You know how everyone is talking about the winter that wasn't? Well, now it is. I woke up this morning to find a blustery winter wonderland outside of my window and even though it feels about 2 months too late, I'm not complaining. I woke up my friend at 9am this morning so we could venture out into the blizzard together for brunch and a steaming cup of coffee. I love snow :)
On a different note, I can't believe I'm already on my 50th blog post! I guess that's not a whole lot in the long scheme of things, but when I started this thing up I had no idea how far it would go. I am so flattered and grateful for all of the support I've received from friends and readers who continue to follow That's So Vegan! I wish I could send you each one of these cupcakes... but somehow they magically vanished. Oops.
Chocolate Raspberry Cupcakes with Chocolate Banana Glaze
makes 1 dozen cupcakes
1 3/4 cups flour
1/3 cup cocoa powder
1 tsp baking powder
1 cup sugar
1/2 cup applesauce
1/4 cup canola oil
1/2 tsp vanilla
1 cup mashed raspberries
1 ripe banana
1/2 tsp vanilla
1/4 cup cocoa powder
2 1/2 cups powdered sugar
1. Preheat your oven to 350º and grease or line a cupcake tin.
2. To make the cupcakes, combine all of the dry ingredients in a medium bowl and the wet ingredients in a large bowl. Add the dry to the wet and stir until just combined.
3. Pour the batter into your prepared pan- about 3/4 of the way full for each cupcake. Bake for 20-25 minutes or until a toothpick comes out clean.
4. While the cupcakes are baking, make the chocolate banana glaze by mashing the banana with a fork, then whisk in the vanilla and cocoa powder.

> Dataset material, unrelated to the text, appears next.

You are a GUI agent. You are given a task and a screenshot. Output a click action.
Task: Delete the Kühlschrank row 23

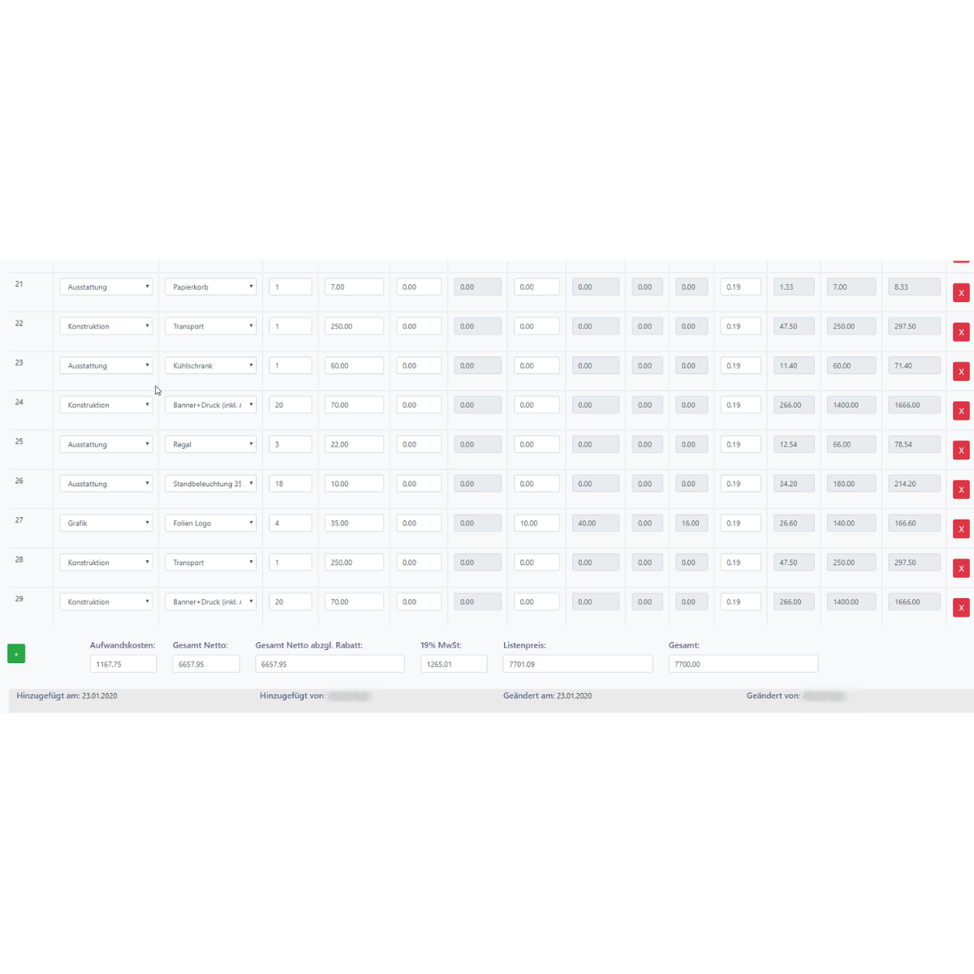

Add the powdered sugar a little bit at a time, whisking as you go. Once it is all added, stir until smooth.
5. Let the cupcakes cool for about 10 minutes, then spread the glaze on top. Enjoy!
These cupcakes are sweet, tart, moist and delicious. If you don't like bananas (aka if you're crazy), they would also be awesome with cream cheese frosting.
I hope everyone has a great pre-Valentines weekend!